Knife Making Steel bar, 1084 Carbon Steel in 3.5 x 50 x 500 mm

The most popular carbon steel for new makers is probably 1084 Carbon Steel, due to ease of heat treatment.

The blade can be heat treated any way you can get it hot enough, no soak time or complicated temperature changes required.

For instance with a forge, a blowtorch or a kiln heating the blade until dull orange and checked against a magnet.

When the steel no longer is attracted to the magnet, it has hit critical temperature and can be QUICKLY quenched in canola oil.

Size of steel bar is about 3.5 mm thick, 50 mm wide and 500 mm long.

The steel comes already annealed and ready to work.

Annealed means the steel is "soft" and workable with hand tools.

It can be drilled, filed, ground and shaped with relative ease. Look up hand filing jig on youtube for an easy to make hand filing jig for making even bevels.

This steel will need to be heat treated, either at home or by sending it away for professional heat treatment. 

This is the steel used in the carbon steel basic knife making kit.

 Heat treating 1084 Carbon Steel:

  • Heat steel to non-magnetic (about 815-820 C)
  • No hold time, quench as soon as hot enough
  • Quench in 30-40 C canola oil for a fast, effective quench
  • Temper twice, for 2 hours at 200 C (in a kitchen stove, for instance)

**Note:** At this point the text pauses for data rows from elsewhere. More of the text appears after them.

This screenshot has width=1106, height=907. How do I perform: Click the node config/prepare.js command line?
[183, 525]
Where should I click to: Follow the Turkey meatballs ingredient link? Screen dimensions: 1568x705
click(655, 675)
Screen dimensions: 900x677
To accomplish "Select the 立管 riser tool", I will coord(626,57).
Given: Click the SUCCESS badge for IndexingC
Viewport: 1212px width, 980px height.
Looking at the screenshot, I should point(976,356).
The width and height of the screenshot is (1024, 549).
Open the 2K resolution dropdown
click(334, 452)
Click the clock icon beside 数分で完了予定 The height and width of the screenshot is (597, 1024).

Optional: it is recommended to stress relieve the steel by heating it to red hot and letting it air cool a couple of times before quenching. This helps reduce stress in the steel before the (stressful) quench. If wanting to normalise to refine grain size, heat to 870 C and let air cool 2-3 times. Normalising is done if the steel has been forged, if doing stock removal this step is not usually done.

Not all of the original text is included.